#### What the task requires:
Render the rows below as a Markdown table with the columns n and Line, where n is the line number. Skip blank lines and leave out the pictures.

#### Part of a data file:
-*-*-

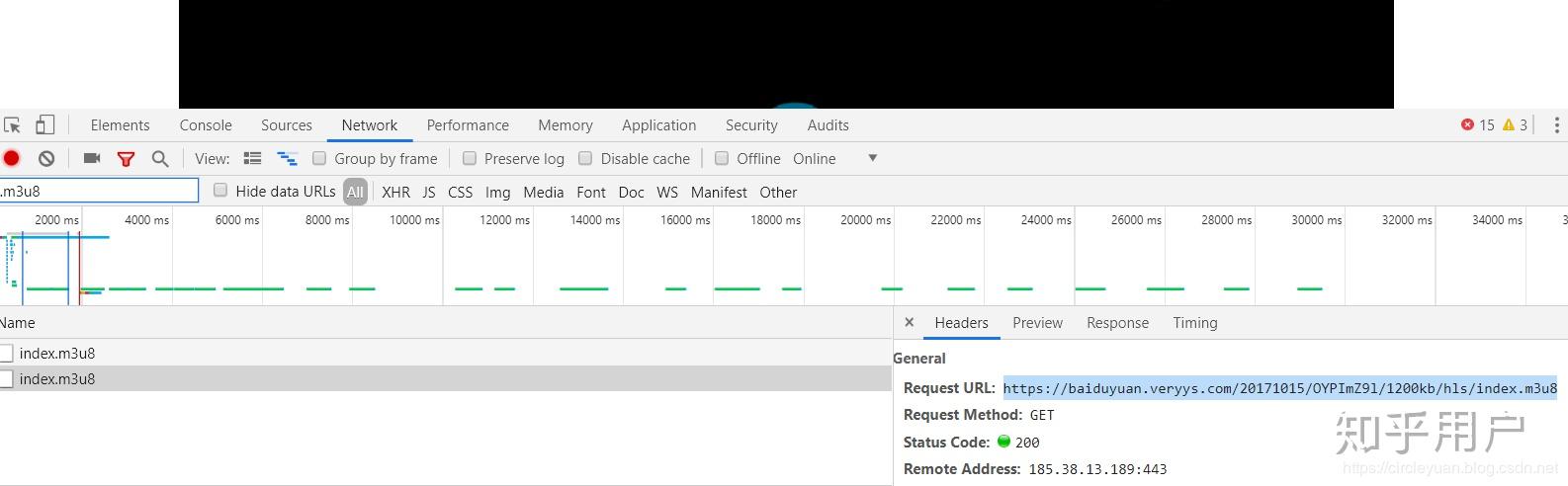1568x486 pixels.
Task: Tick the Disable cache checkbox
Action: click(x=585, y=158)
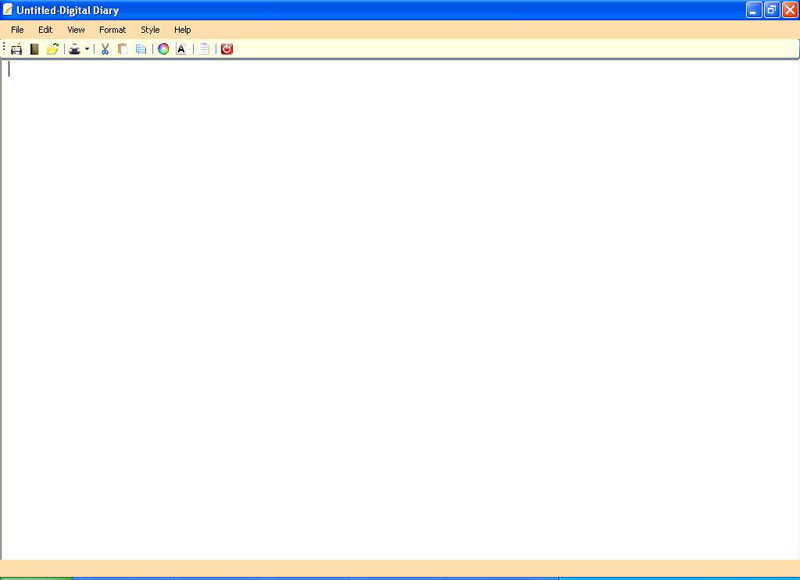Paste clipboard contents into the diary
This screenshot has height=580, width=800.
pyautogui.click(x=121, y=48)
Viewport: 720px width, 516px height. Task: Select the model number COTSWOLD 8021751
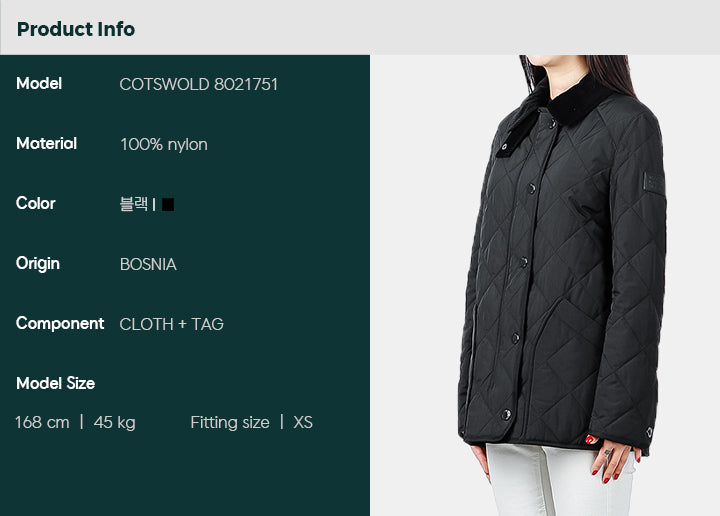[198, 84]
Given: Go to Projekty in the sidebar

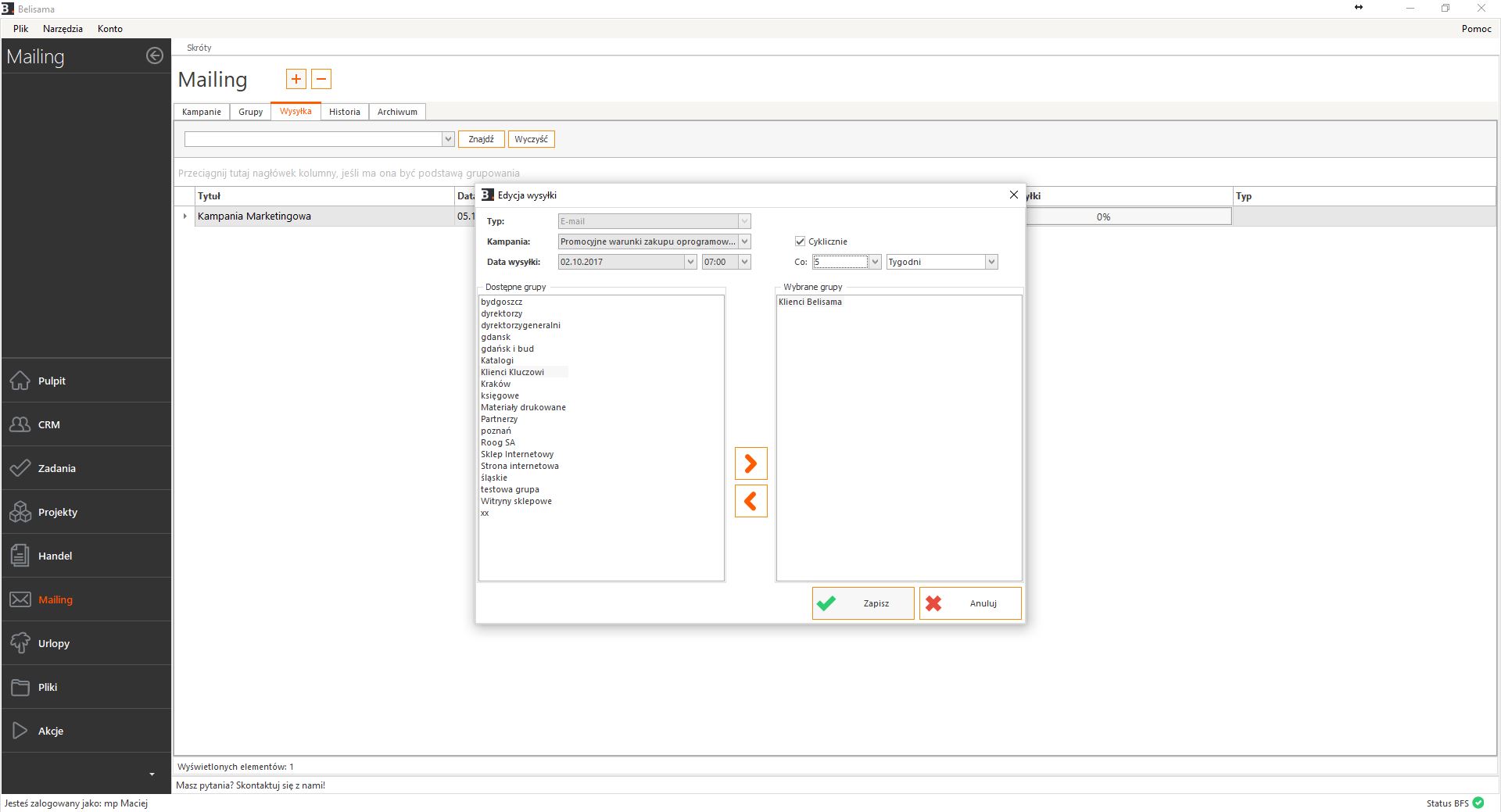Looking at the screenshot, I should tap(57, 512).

-*-*-

#### Solution for this problem:
| n | Line |
|---|---|
| 1 | 1568x486 pixels. |
| 2 | Task: Tick the Disable cache checkbox |
| 3 | Action: click(x=585, y=158) |
| 4 | Paste clipboard contents into the diary |
| 5 | This screenshot has height=580, width=800. |
| 6 | pyautogui.click(x=121, y=48) |
| 7 | Viewport: 720px width, 516px height. Task: Select the model number COTSWOLD 8021751 |
| 8 | [198, 84] |
| 9 | Given: Go to Projekty in the sidebar |
| 10 | Looking at the screenshot, I should tap(57, 512). |